I have reported in the past on the corruption at Puerto Rico’s state owned electric utility, PREPA. Recently, the company was the target of outrage by the population after news came out that the chief executive was making a $450,000 salary, which is very hefty for the island, on top of his generous bonus package. To quiet the criticism, he resigned after only four months on the job.
The board promptly appointed a new CEO… and gave him a $750,000 salary.

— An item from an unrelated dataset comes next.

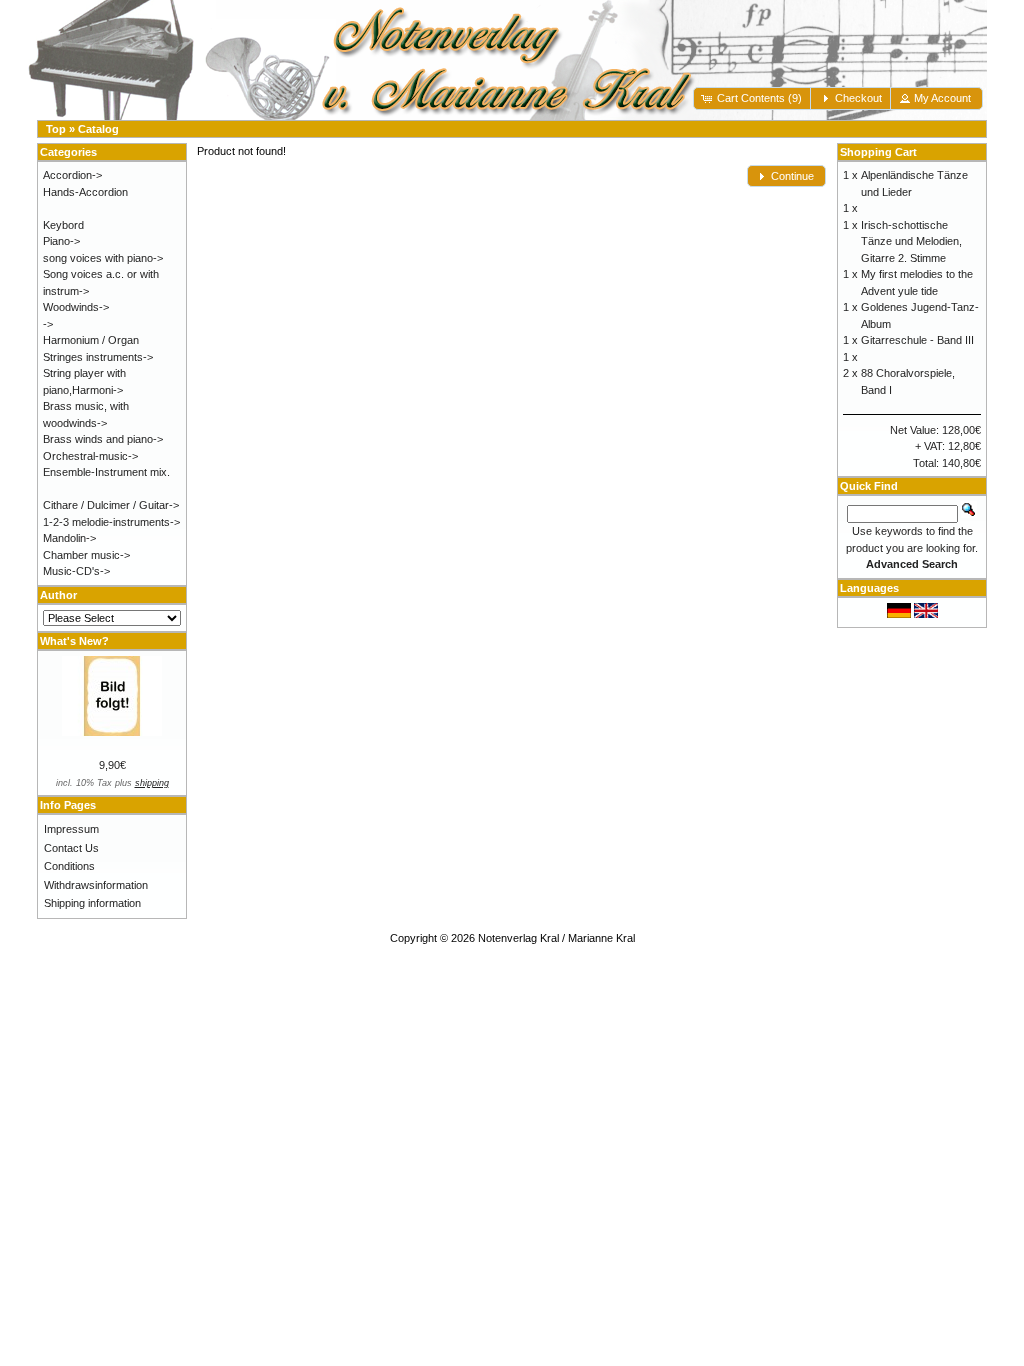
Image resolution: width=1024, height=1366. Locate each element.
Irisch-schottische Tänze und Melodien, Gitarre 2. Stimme (911, 241)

You can imagine what happened next:
The leadership of Puerto Rico’s troubled electric utility — PREPA — crumbled on Thursday, as a majority of its board of directors, including its newly named CEO, resigned rather than submit to demands by the island’s governor that the new CEO’s salary be reduced.

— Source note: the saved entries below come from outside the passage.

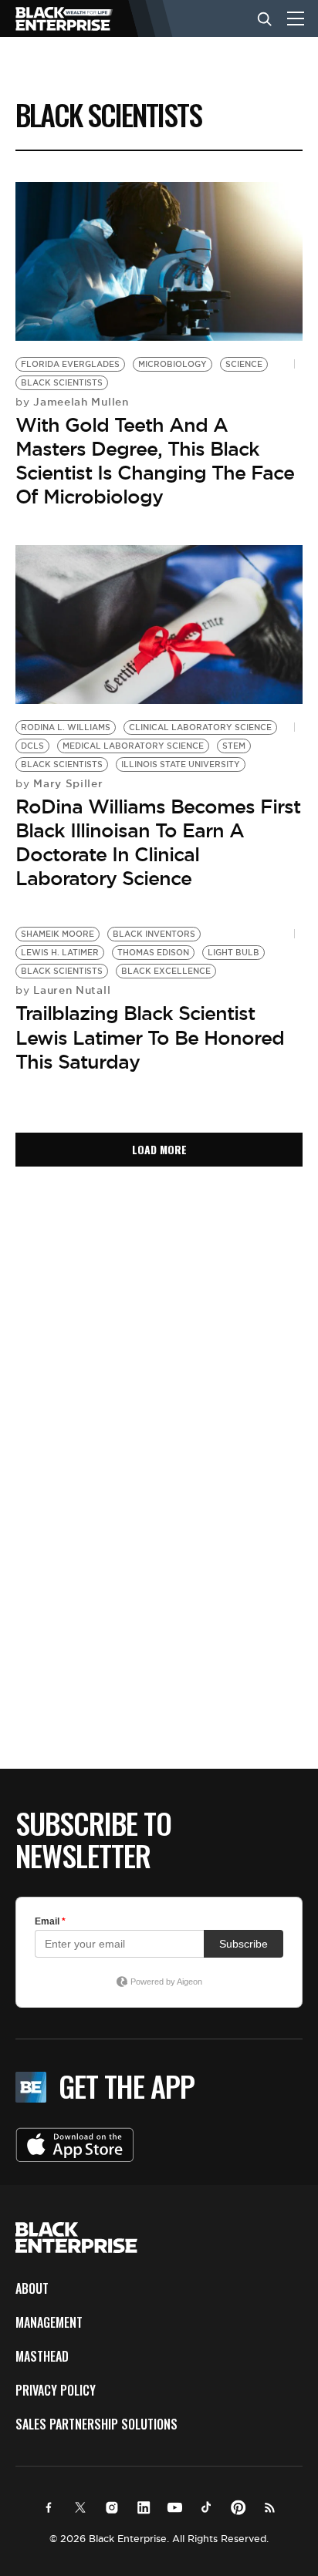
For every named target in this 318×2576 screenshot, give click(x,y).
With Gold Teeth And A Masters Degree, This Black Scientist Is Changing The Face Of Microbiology (154, 461)
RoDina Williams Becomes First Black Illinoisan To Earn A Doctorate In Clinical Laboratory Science (157, 842)
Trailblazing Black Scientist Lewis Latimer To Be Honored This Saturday (149, 1037)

The board had named PREPA board member and former General Electric executive Rafael Díaz Granados as its new CEO just a day earlier, at an annual salary of $750,000. His appointment followed the abrupt resignation of Walter Higgins, who had served as CEO for less than four months and announced his departure Wednesday amid a cloud of controversy over his own $450,000 salary.
But news of Díaz Granados’ even larger salary sparked an outcry among politicians, including Puerto Rico’s governor, who was traveling to Russia to watch the World Cup final.
On Thursday morning, Gov. Ricardo Rosselló demanded the resignation of any member of PREPA’s board unwilling to cut Díaz Granados’ salary, which Rosselló called “not proportional to the financial condition of PREPA, to the fiscal situation of the government, or to the feeling of the people who are making sacrifices to raise Puerto Rico.”
It was a dizzying 24 hours at the already troubled utility, which is bankrupt and $9 billion in debt, has churned through a succession of leaders in the 10 months since Hurricane Maria destroyed the electric grid last fall, and is still struggling to restore power to all of the customers who lost it after the storm.